Sad things are sad, and this is sad, too. But it’s an easy shorthand for a big emotional catharsis — pairing a facile recap of past events with both melodramatic style and a song from the album “Melodrama” — that feels somewhere short of what Levinson, as a director, has shown himself capable of achieving. It’s padding for an episode with not quite enough on its mind to justify bringing the band back together.

That this ends up the takeaway seems impossible at other points in the episode. Much time, for instance, is spent in a therapy session between Jules and a character played by Lauren Weedman. There, Jules brings up, and occasionally backs away from, big and important concepts on her mind, including flirting with the idea of taking herself off hormone replacement therapy as a way of, potentially, stepping away from a version of herself that she now sees as constructed for male pleasure. This raises in frank terms questions that a potential second season might answer well, and Schafer is across-the-board terrific. (Therapy scenes are not easy, and Jules’s diffidence, defiance, and exploration of possibility flicker across Schafer in intriguing counterpoint.)

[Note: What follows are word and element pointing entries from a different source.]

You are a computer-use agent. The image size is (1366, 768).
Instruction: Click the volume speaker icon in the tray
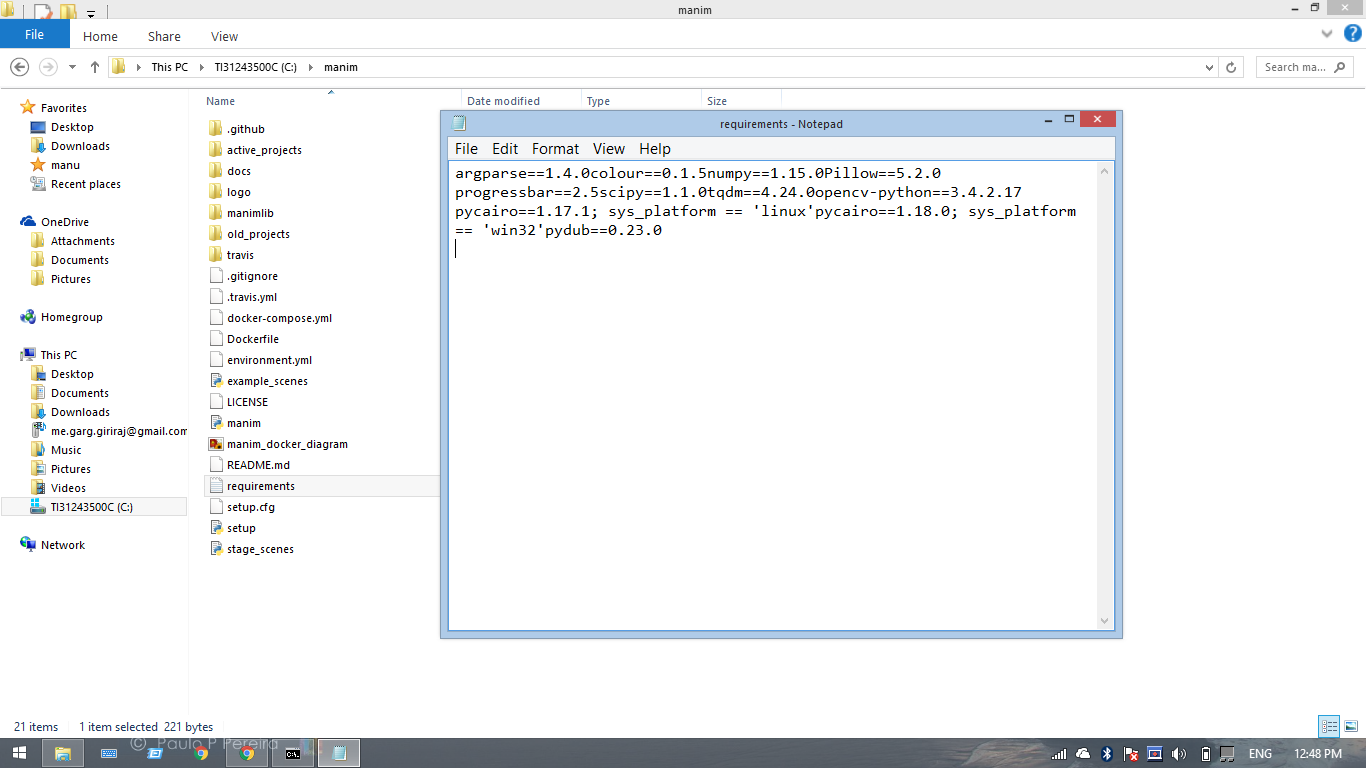coord(1178,753)
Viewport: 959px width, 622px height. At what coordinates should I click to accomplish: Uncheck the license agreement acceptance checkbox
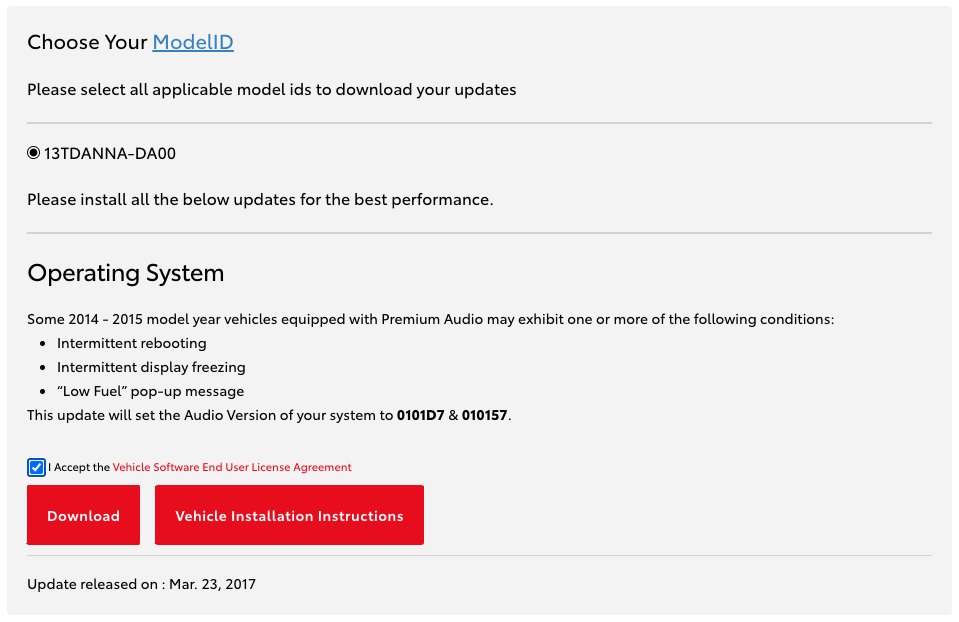pyautogui.click(x=36, y=467)
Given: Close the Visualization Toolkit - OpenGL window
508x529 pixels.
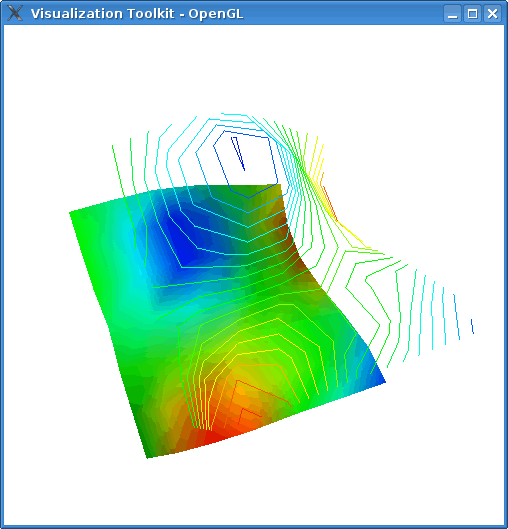Looking at the screenshot, I should pyautogui.click(x=492, y=14).
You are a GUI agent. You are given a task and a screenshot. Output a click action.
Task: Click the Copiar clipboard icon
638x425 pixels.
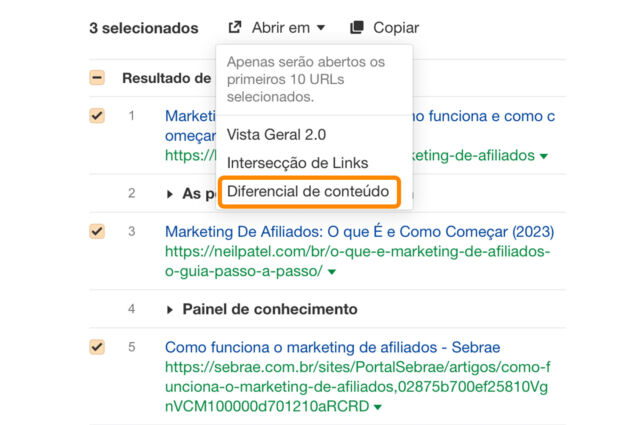[357, 28]
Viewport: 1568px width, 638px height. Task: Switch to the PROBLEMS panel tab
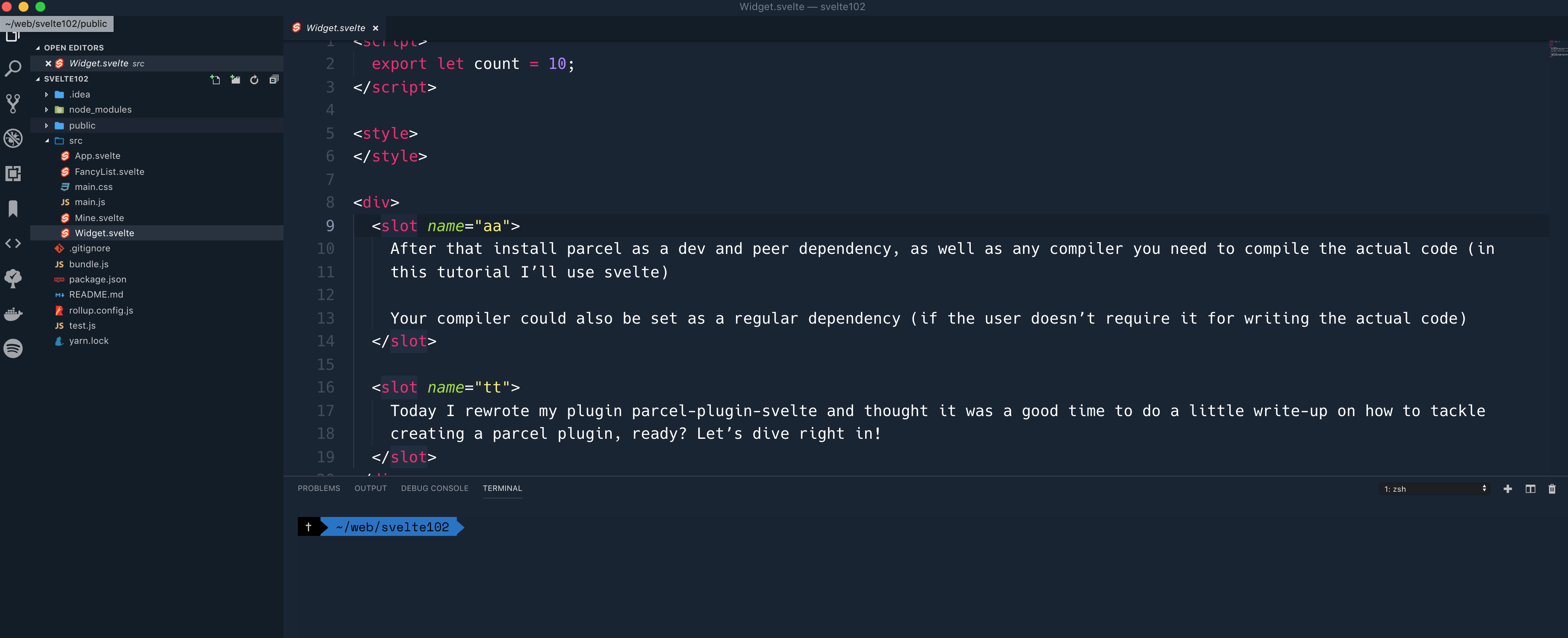click(318, 488)
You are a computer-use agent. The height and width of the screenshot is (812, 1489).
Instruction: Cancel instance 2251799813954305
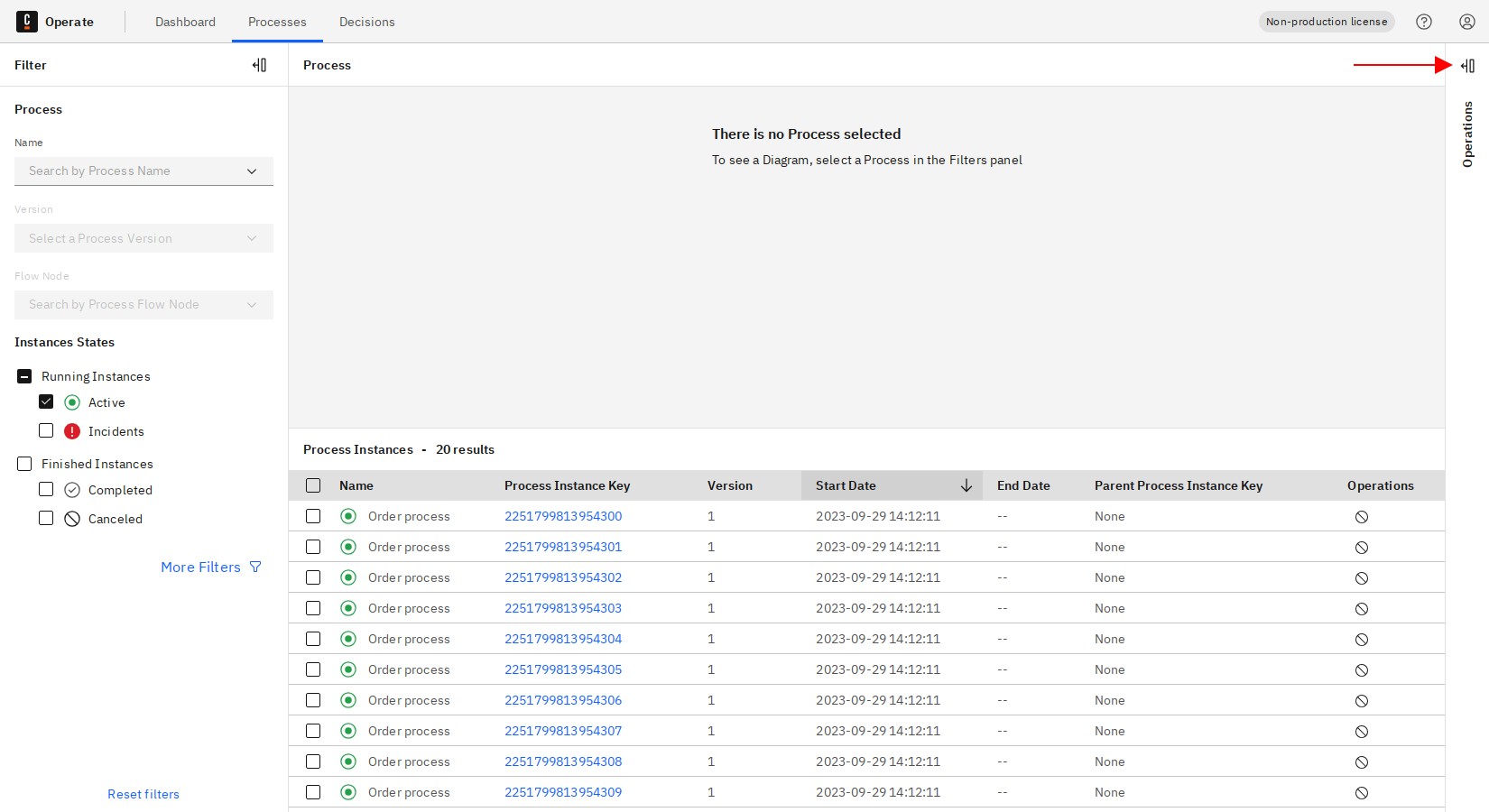click(1362, 670)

But the direction by Levinson has the tendency to let the script, by Levinson and Schafer together, down. The Rue special, “Trouble Don’t Last Always,” was rooted in a single conversation and was all the more effective for that. Here, instead, cutaways to flashbacks diminish what’s happening in the room, simultaneously over-explaining and attempting to position that over-explaining as something more artful. Flashbacks are shot so artistically as to obscure what they’re depicting for a few seconds. When Jules speaks to her father about the sad case of her mother (an addict in recovery like Rue), the music is so dominant in the mix that it’s hard to make out what Jules is saying — a victory for mood over meaning.

What was charming in a full season of the show, where information was parceled out sparingly over time, comes to feel excruciating in an hourlong sit that plainly wants to get somewhere but dithers too long getting there. The revelation, for instance, that Jules remains in love with a fake account from the internet is diminished by the endless shots of her fantasies of real-world sex with a man who never existed. It’s a crystalline character detail, amid much retelling of Season 1, that Levinson ends up sensationalizing past the point of sense; we lose Jules in favor of an exclamation point. As a therapy subject, Jules is evasive. But it’d have been possible for this episode centering her to mirror that trait without doing so much to push us away.

This is disappointing. Schafer is a natural performer whose point of view on Jules has, through the run of “Euphoria,” seemed to be guiding the character. (Not for nothing, after all, did she end up a co-writer here.) But she, like Jules, seems lost even within this supposed showcase episode. The episode that opens with her tearful eye closes on a moment of catharsis (the impetus for which I will not spoil) in Jules’ bedroom. She’s weeping for what she’s lost, and what lies ahead. Having brought his actor to this point, Levinson shoots her through a rain-streaked window and begins a long zoom out, ultimately obscuring Schafer, muting her, and shrinking her to a small parcel of the shot. It’s a moment whose emphasis on flair over the more interesting things happening in frame says nothing good about a show where grandeur has always been the point. The personal and the real — the things great actors bring — ultimately cannot compete with an episode of TV in love with the idea of itself.

“Fuck Anyone Who’s Not a Sea Blob” airs Jan. 24 at 9 p.m. E.T.